Только после отъезда Таграя началась разъяснительная работа о затмении луны и со школьниками.
К вечеру Таграй прибыл в свое стойбище. Радостно встретил его старик Комэ. Отец суетился около его нарты, стараясь угодить собакам, привезшим его мальчика.
Таграй вынул из кармана часы, внимательно посмотрел на них и совершенно серьезно сказал:
– Кормить собак можно через один час.
Отец Таграя засмеялся и, глядя на часы, ответил:
– Ты, сын, стал непочтительным. Разве твой отец без этой машинки, отбивающей сердечные удары, не знает, когда можно и когда нельзя кормить собак? На своем веку я столько собак выкормил, что для счета не хватит пальцев на руках и ногах у людей всего нашего стойбища.

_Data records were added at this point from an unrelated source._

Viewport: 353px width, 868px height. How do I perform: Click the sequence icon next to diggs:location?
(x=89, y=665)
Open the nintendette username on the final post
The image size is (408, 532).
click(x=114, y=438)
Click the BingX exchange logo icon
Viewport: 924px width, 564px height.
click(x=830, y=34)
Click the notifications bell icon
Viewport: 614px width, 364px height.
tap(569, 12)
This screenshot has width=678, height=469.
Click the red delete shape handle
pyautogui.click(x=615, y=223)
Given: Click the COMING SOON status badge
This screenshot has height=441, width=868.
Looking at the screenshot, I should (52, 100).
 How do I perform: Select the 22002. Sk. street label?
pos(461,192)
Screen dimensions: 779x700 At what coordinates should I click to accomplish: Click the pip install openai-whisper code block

– Так мне советовал аттын-доктор (собака-доктор), – словно оправдываясь, сказал Таграй.
Под именем "собака-доктор" всему побережью был известен ветеринарный врач. В этом прозвище не было ничего обидного, оскорбительного, – так чукчи прозвали ветеринара в отличие от доктора, который лечит людей. Сам "собака-доктор" сначала был недоволен и хотел, чтобы его звали хотя бы "олень-доктор". Но он больше занимался собаками, чем оленями, и прозвище "собака-доктор" так за ним и осталось.
Таграй забрался в меховой полог, с удовольствием поел свежего мяса тюленя и отборных кусочков моржатины, торопливо выпил несколько чашек чая и быстро стал одеваться.
– Куда ты? Посиди немного дома! – сказал отец.
– Я пойду погуляю по стойбищу. Давно не был. Людей посмотрю, новости узнаю, – ответил Таграй.
На улице было тихо. Предательски светила луна. Таграй посмотрел на нее, и ему стало нехорошо. Ничто не предвещало затмения луны. Облака плыли, обходя луну, изредка закрывая ее. Временами казалось, что и сама луна стремительно плывет по чукотскому небу. Таграй долго смотрел на луну и беспокойно размышлял. Он вытащил часы. Они показывали восемь. Таграй еще раз глянул на луну, вздохнул и подумал:
"Все же он, кажется, мне наврал. Смотри, как светит! Как солнце! Что-то я такого хорошего света и не видел никогда".